Graham, of course, is absolutely right. It's hard to win an election when you have people who insult large voting blocs on a daily basis. Pretty soon that's going to add up to more than 47 percent.
But a lot of people don't see it that way, which means Graham may need to start looking for a padded room somewhere to go nuts in. Because a lot of people are already saying he is just like Romney — not conservative enough.
Quit saying dumb stuff
Dave Woodard, a Republican political science professor at Clemson, agrees with Graham on one point: The GOP needs to make itself attractive to emerging demographics. But that doesn't mean, Woodard says, “we abandon our core values.”
“If we have to change our position on abortion, I'm not going to do that,” he says.
Yeah, that's not happening. And Graham isn't suggesting it should.
But it would be smart for the party if old white men would quit spouting off crazy stuff about women's health, and if GOP leaders didn't fashion immigration policy that makes Latino citizens here legally subject to unreasonable search and seizure.
Neal Thigpen, longtime Francis Marion University political scientist, and a Republican, says the party needs to quit doing things like that anyway.
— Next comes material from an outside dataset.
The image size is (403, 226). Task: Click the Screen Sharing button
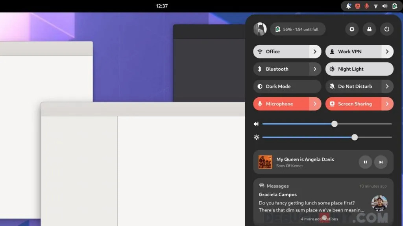353,104
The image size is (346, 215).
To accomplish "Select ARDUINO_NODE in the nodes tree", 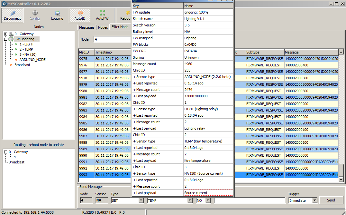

But with the tea party driving the train, he says, “I don't know that they are going to be able to do that.”
Graham was very likely making those comments as much as about own his re-election as anything.
Most folks expect that Graham will face a significant challenge from within the party in two years. See, most folks don't think he's a real elephant, but a RINO (Republican in Name Only).
It doesn't matter that Graham is absolutely against raising anyone's taxes. And it makes no difference that he supports a sensible immigration reform policy. Or even that he went out and campaigned for Romney in the swing state of North Carolina.
He's not out there enough, which basically means he isn't going around saying things that embarrass the party and cost them votes. But Graham isn't conservative enough for some folks here — sort of like Romney, who lost South Carolina in the primary to Atilla the Gingrich.
The far right can go after Graham and maybe beat him in the primary. Perhaps they'll nominate someone with ignorant thoughts on rape and Democrats will take his seat, as they did in Indiana.
If the GOP wants to quit losing, perhaps they should listen to Graham instead of beating up on him.